According to the plan released on Wednesday, any EU country that allows vaccinated persons to skip travel restrictions within EU borders related to the pandemic (such as testing or self-isolation) must accept vaccination certificates from other countries “under the same conditions.”
However, it added that this obligation only applies to COVID-19 vaccines approved by the European Union, which means that although Hungary and other EU countries have used Russia’s Sputnik V and China’s Sinopharm, these vaccines will not be included. Inside. However, the plan stated that EU countries “can decide to receive other vaccines in addition.”
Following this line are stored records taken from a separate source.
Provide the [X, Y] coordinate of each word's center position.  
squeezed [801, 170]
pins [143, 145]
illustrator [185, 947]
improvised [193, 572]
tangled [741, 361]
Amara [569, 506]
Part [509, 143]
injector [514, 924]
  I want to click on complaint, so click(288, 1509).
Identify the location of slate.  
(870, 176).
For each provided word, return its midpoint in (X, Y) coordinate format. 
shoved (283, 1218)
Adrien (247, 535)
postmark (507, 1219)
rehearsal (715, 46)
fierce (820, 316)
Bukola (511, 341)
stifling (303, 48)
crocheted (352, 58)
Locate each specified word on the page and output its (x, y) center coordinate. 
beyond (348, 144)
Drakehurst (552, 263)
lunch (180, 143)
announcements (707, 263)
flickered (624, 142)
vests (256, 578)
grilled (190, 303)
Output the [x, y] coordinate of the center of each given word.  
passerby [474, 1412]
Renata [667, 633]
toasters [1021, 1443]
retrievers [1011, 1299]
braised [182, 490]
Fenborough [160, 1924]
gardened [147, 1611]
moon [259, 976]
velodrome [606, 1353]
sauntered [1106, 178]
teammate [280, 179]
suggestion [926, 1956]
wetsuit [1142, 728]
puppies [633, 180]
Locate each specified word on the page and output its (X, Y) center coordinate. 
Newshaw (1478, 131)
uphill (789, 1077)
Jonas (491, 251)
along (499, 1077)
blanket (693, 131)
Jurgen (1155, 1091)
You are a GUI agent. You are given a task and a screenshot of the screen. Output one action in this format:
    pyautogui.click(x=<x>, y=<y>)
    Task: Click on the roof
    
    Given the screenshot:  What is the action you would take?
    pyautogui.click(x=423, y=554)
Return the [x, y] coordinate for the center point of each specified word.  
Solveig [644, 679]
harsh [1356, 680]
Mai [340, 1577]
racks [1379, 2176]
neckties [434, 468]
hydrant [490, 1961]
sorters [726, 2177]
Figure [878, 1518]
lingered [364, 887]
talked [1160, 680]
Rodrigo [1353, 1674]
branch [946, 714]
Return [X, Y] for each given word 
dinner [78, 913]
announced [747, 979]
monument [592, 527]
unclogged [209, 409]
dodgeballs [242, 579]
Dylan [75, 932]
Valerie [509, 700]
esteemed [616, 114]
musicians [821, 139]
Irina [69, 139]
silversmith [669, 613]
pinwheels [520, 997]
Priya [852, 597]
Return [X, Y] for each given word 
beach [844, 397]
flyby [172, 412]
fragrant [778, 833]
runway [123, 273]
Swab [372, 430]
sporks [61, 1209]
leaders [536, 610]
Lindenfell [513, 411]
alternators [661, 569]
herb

This issue shows that the European Union is walking a tightrope on this issue. Officials are trying to deal with different vaccine systems at the same time, prompting people to rejuvenate the economy, while balancing warnings: Russian and Chinese vaccines should not be granted the same status as those authorized by the European Union, lest they need to vaccinate citizens as soon as possible.
Andrea Ammon, director of the European Center for Disease Control and Prevention, said on Tuesday how worrisome this is. There is not enough information to prove how long immunity from vaccines or previously infected viruses can last to justify granting special privileges.
The plan also raises concerns that unvaccinated travelers from external borders may face discrimination. In order to avoid this situation, Ursula von der Leyen, President of the European Commission, previously stated that the certificate should not only cover travellers’ vaccination, but also list their tests or recovery from the virus.